#### GIVEN PASSAGE ####
But you can't have cities this rich in horseflesh and not have people figure out how to make it affordable. For the horse-crazy child or the curious adult beginner there are still a number of rental barns that offer rides from $15 an hour to $70 for sunset strolls. Already hooked on horses? There are scores of training barns in L.A. and Orange counties offering lessons. From there it's an easy jump to leasing, the best bargain of all.

A happy soul

I am riding in Griffith Park. Twenty years ago I swore never again: That day, it had taken all my years of horsemanship, of riding sometimes daily from the age of 12 to the age of 19, to get the sour, bitter animal I had rented to move down this trail. More work than pleasure, and it wasn't the horse's fault.

But the horse under me today is one happy soul. I am paying a mere $20 for an hour to ride a fine-moving quarter horse along a view-smacking trail and I have the guy next to me to thank. I had heard about Scott Perez from a friend who did stunt riding for the movies. Perez rents horses for film work, and my friend was impressed with what he saw. Oh, and by the way, Perez had a rental stable, he said. Probably worth checking out.
#### SOURCE MATERIAL ####
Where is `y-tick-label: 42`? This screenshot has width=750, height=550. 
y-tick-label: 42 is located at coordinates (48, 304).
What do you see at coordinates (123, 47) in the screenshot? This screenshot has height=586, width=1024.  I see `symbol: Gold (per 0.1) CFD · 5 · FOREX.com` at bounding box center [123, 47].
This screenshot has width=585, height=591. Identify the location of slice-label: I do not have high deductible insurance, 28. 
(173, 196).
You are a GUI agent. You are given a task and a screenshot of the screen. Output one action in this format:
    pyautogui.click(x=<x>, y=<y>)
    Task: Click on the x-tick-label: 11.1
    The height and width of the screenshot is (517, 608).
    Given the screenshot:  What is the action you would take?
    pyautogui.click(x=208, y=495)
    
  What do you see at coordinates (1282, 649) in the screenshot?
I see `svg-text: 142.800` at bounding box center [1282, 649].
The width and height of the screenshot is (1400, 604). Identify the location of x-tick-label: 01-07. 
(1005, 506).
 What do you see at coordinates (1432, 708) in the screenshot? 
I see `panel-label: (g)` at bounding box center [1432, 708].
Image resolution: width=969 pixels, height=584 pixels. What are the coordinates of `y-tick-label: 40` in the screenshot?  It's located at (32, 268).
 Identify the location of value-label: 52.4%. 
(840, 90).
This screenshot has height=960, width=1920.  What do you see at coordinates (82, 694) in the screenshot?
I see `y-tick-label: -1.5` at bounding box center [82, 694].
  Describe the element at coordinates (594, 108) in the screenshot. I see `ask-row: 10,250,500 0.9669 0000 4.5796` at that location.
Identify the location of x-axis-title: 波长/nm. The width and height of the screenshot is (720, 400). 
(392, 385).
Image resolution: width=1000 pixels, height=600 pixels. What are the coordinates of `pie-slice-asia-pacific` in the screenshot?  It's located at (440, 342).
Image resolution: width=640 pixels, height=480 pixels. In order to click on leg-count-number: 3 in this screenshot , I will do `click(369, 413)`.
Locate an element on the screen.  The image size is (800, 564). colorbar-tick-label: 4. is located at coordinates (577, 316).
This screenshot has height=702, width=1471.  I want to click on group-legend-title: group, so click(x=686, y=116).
####
# [PROMPT 1]
Answer these from the horseback riding passage:
(a) What price range do the rental barns offer?
(b) What does the writer pay to ride in Griffith Park today?
(c) What does Scott Perez rent horses for?
# [PROMPT 2]
Return the horseback riding passage word for word, from "I am riding" up to and including "worth checking out.".
# [PROMPT 3]
Carry the horseback riding passage forward from its final sentence.
The rows were drawn from a separate source, unrelated to the horseback riding passage.

# [WRITTEN RESPONSE 1]
(a) From $15 an hour to $70 for sunset strolls.
(b) $20 for an hour.
(c) Film work.

# [WRITTEN RESPONSE 2]
I am riding in Griffith Park. Twenty years ago I swore never again: That day, it had taken all my years of horsemanship, of riding sometimes daily from the age of 12 to the age of 19, to get the sour, bitter animal I had rented to move down this trail. More work than pleasure, and it wasn't the horse's fault.

But the horse under me today is one happy soul. I am paying a mere $20 for an hour to ride a fine-moving quarter horse along a view-smacking trail and I have the guy next to me to thank. I had heard about Scott Perez from a friend who did stunt riding for the movies. Perez rents horses for film work, and my friend was impressed with what he saw. Oh, and by the way, Perez had a rental stable, he said. Probably worth checking out.

# [WRITTEN RESPONSE 3]
Now Perez and I are heading out from his Circle K stables on Riverside Drive in Glendale, past the family's other rental barn on Mariposa Street, three blocks away in Burbank. We're talking, of course, about horses, and Perez is explaining why his are so good. It comes down to this: Not every horse has the patience to put up with the mixed signals that an inexperienced rider is sending. "It's like when you're at work and you're being told two different ways to do something," says Perez, who speaks often in analogies, all of them dead on. "Wouldn't you get frustrated?"

Not every horse, I am told, is suited for rental work. It also helps that there's a guide to save you from yourself. The days of the unguided trail ride -- such as the one I had taken all those years ago -- are as scarce as the dodo. It may be the one good thing to come out of the hefty insurance that rental barns now carry and that Perez is concerned will push the last few operations out of the business.

We nod over how important it is that a horse get to know the trail, to become accustomed to the landmarks and noises, that familiarity breeds comfort. "If they dropped me south of the border and I had to get around, I'd be afraid," he says. We discuss the fear factor when people try to learn to ride as adults, "the stiffening up," he calls it, when the best way to stay safe is to be calm and relaxed, so that if there's a stumble or a swerve you move with the horse, not against it.

We talk about how his family has been in the business for four generations on his mother's side. How he left college to return to the stables against his father's wishes, so his dad made him clean stalls for the first year. How it's a 24/7 business because when the pipe bursts at midnight you can't just shut off the water because the horses need to drink. How important it is not to overwork and underfeed the animals.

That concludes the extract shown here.